California was more difficult. In 1845, Polk sent an envoy to Mexico City to offer Mexico as much as $30 million for present-day California, Nevada, Arizona, and New Mexico. The envoy, however, was never even allowed to make the offer and instead was ordered out of the country. Polk then ordered General Zachary Taylor and 1,500 troops to prepare to march to the Río Grande. Provoked, Mexican troops crossed the Río Grande and attacked Taylor in April 1846.

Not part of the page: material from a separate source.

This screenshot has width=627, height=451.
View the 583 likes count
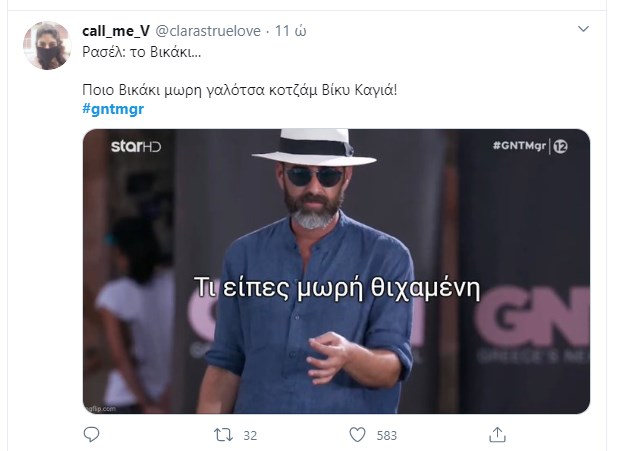pyautogui.click(x=387, y=435)
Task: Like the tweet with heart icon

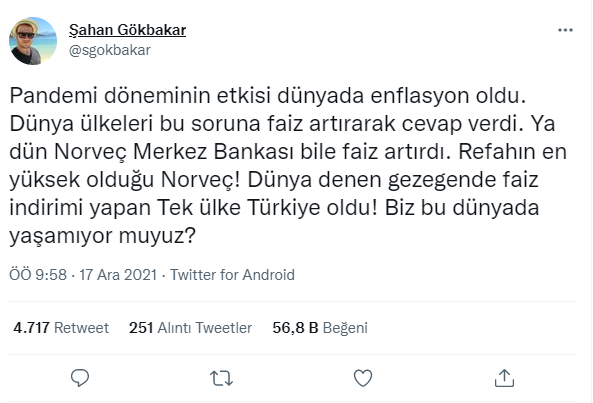Action: 363,378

Immediately after he received the news, Polk “reluctantly” requested Congress to declare war. Congress granted Polk’s request after much debate. Whigs were particularly skeptical about who had actually started the war. Abraham Lincoln—then a congressman from Illinois—continually badgered Polk to identify the exact spot where the Mexicans had engaged Taylor. These “spot resolutions” gave the president a black eye and led many to believe that Polk had wanted and provoked the war himself.

The Mexican War

The United States did not lose a single battle during the two-year war. Several months after the war had begun, John Frémont—an explorer and Polk’s agent in California—seized Los Angeles and accepted California’s surrender. With California secure, Polk then concentrated on campaigns in Santa Fe, Buena Vista, and Monterrey, and eventually captured Mexico City.

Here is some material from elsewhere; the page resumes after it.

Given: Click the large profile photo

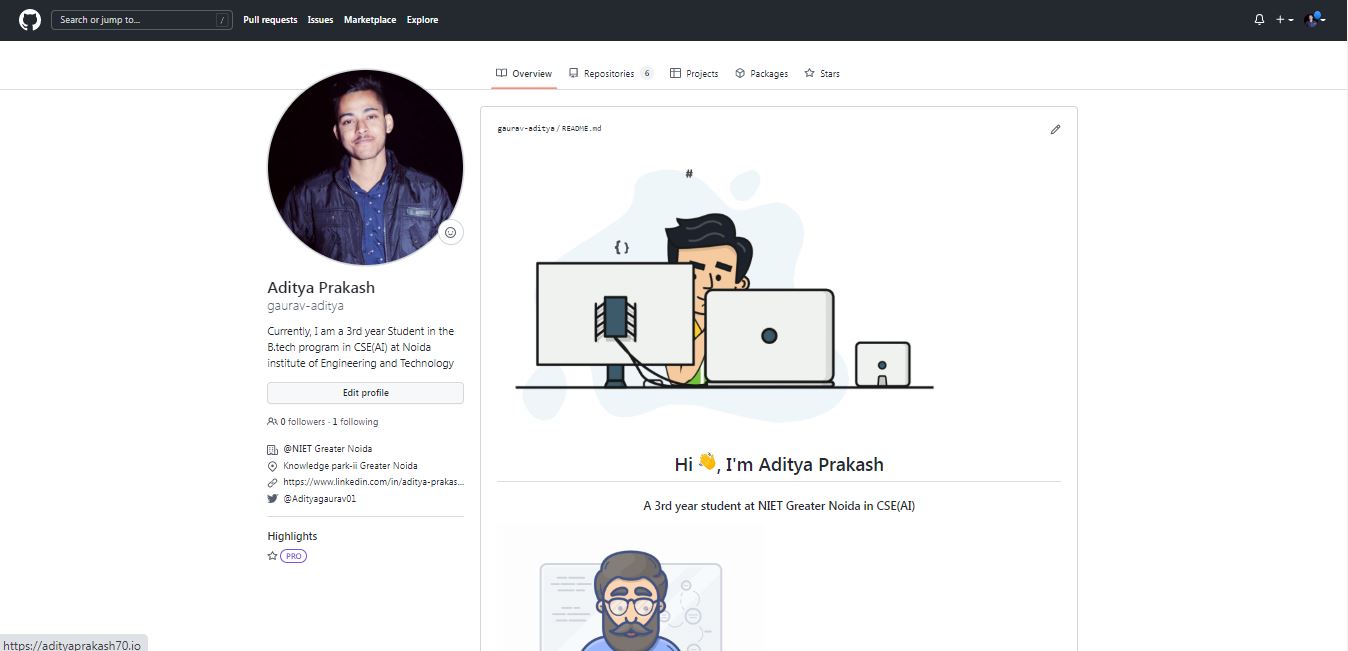Looking at the screenshot, I should point(365,167).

The Treaty of Guadalupe Hidalgo

In 1848, the two sides signed the Treaty of Guadalupe Hidalgo, in which Mexico gave up nearly half of its territory to the United States (present-day California, Nevada, Utah, Colorado, Arizona, New Mexico, and Texas). The United States agreed to pay Mexico $15 million in exchange.

Public Opinion of the War

The Mexican War was a fairly popular war with the American people, for land-hungry settlers had been itching for more territory to farm and settle in the West. As a result, tens of thousands of American men enlisted in the army within the span of just two years. The spoils of war were demonstrable, as the size of the United States increased by a third.

For politicians, however, the war opened a huge can of worms. Accusations flew over who had actually started the war and why the war was being fought. Many Whigs (and historians) questioned Polk’s motives, believing that the war was more about California and manifest destiny than it was about Texas or U.S. security.